Bak bana mahvolmuşum senden kendimi almayı unutmuşum

Bul beni kaybolmuşum gecem gündüzüme karışmış bir hoşum

Sanmaki sarhoşum ne var ne yoksa yıkıldı içimde bomboşum

Sensiz ben bomboşum...

Beni kaybolduğum bu yerden kurtaracak insanlar belliydi aslında:Deniz ve İzel.Belki de onlara olanları ayrıntılarıyla anlatmalıydım.Sınıfa gittiğimde Deniz İzel'in başındaydı.İzel'in gözleri kızarmış bana bakıyordu.Her ne kadar saklamaya çalışsa da ağladığı apaçık ortadaydı.Ona neler olduğunu sordum.Meğer hoşlandığı çocuk -Emir- bu okuldan gidiyormuş ama en çok üzüldüğü abisinin İzel'in Eimr'den hoşlandığını öğrenmesiymiş.Bunun üzerine İzel'e bayağı kızmış ve evde kavga etmişler.Abisi bunu arkadaşına söyleyince zaten gitmeye niyeti olan Emir okul değiştirme kararını kesinleştirmiş.

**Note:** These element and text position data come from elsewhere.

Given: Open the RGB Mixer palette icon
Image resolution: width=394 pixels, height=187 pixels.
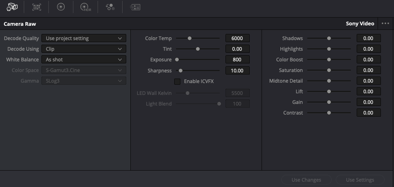Looking at the screenshot, I should pos(110,7).
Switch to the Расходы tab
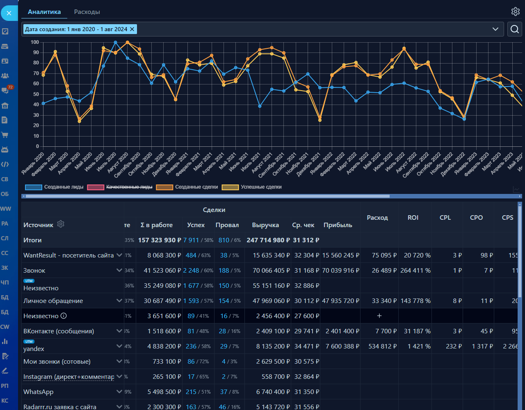This screenshot has height=410, width=525. (x=87, y=12)
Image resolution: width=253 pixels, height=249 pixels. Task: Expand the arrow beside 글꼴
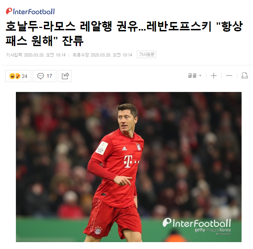pyautogui.click(x=200, y=75)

Deniz'le ikimiz bütün gün İzel'i sakinleştirmeye çalıştık.Aslında bana başka insanların dertleriyle uğraşmak  iyi geliyordu.Az da olsa kendi dertlerimden kurtulmama olanak sağlıyordu.

Teneffüste İzel'le hava almak için dışarı çıkmıştık.Karşıdan İzel'in abisi ile yakın arkadaşı-Emir- geliyordu.İzel onları görünce yine ağlamaya başladı.Hala abisinin yüzüne nasıl bakacağını,ona nasıl kendini affettireceğini düşünüyordu.Bense onu yüreklendirmenin yolunu hala bulamamıştım.Başıma daha önce hiç böyle bir olay gelmemişti ki .Keşke İzel'i ve beni bu sıkıntılardan uzaklaştıracak,bizi hayata tekrar bağlayacak birileri olsaydı.

...

Eve döndüğümde İzel'in başına gelenleri düşündüm.Hayat bazen insanlara çok acımasız davranıyordu.İzel'in Emir'den hoşlanabilirdi,ne vardı ki bunda ? Abisi neden bu kadar kızmıştı ki ?.Düşünüyorum da hani büyüklerimiz ne demiş "Gönül bu ota da konar,boka da konar".Hani kimseyi ot,bok gördüğüm yok da bir insanın sırf birisinden hoşlanıyor diye abisiyle kavga etmesi bana cidden çok saçma geliyordu.

Kendimi düşündüğümde sanırım benim gönlüm boka konmayı tercih etmişti.Emre...

Off ya adını anmak bile gözlerimi dolduruyordu.Bugün öğle saatlerinde bana mesaj atmıştı.

"Dün gece ne söyleyecektin?"

Aklı şimdi mi başına geliyordu?Dün geceki o davranışlarından sonra en iyisi muhatap olmamak en iyisi diye düşündüm.

Kararımı vermiştim.Bana beni önemseyen bir insan lazımdı,ona güvenip derdimi başlamak için aradığımda "Uykum senden daha önemli" deyip telefonu yüzüme kapatan bir insan değil...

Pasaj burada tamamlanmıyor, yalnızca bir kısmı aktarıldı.